ZogSter. Zogster! :stuck_out_tongue:

She’s liable to slap the snot out of ya for spelling her name wrong, though! :slight_smile:

Medea’s Child

hehe

Bear with me on this one, I don’t know if it will work …

If Yma Sumac married Muhamed Ali, then got divorced and married Peter Frampton, divorced him and married radio host Tom Lykus, divorced him married senator Ben Espy, divorced him re-married Muhamed Ali, divorced him again and doug up and had a lesbian wedding with Alce B. Toklas she would be …

[sub]Brace yourselves[/sub]

Yma Sumac-Ali-Frampton-Lykus-Espy-Ali-Toklas
.
.
.
.
.
.
.
Get it?

If I married SexyWriter I’d be soooo happy.

Well, that might make her Sexier, if such a thing was possible.

It’s been a while since that word. I finally know how to spell it!
Now, if I married my girlfriend, FairyQueen (not reg’d yet, her computer is crap), our kid would be SpinnieQueen. He’d be the dizzy one.

Correction.
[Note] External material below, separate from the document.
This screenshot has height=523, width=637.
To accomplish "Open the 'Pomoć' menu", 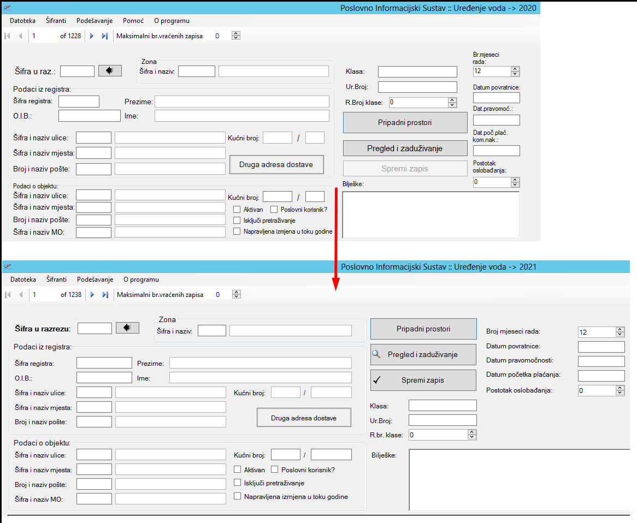I will pyautogui.click(x=133, y=21).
She’d be the dizzy one.

Unless we dress him in drag.

(Replying to my grievous error)

Which would, of course, explain why I’m single! :stuck_out_tongue:
Sorry, Medea!

If Krispy Original belonged to me, would he be Rys’Krispy?

In the spirit of Jack Batty…

If Olivia Newton John married Elton John and divorced him, then married Wayne Newton and divorced him, then married Laurence Olivier…

She’d be Olivia Newton John John Newton Olivier!

Coldfire + UncleBeer = ColdBeer! :smiley:

ColdBeer

<dingdingding!>

I think we have a winner! Robot Arm, tell 'em what they’ve won!

It’s ok, she’s so cute and innocent that she’d probably just giggle and call you silly…

Well, I could do that, but to preserve the balance of nature I’d have to fire your uncle.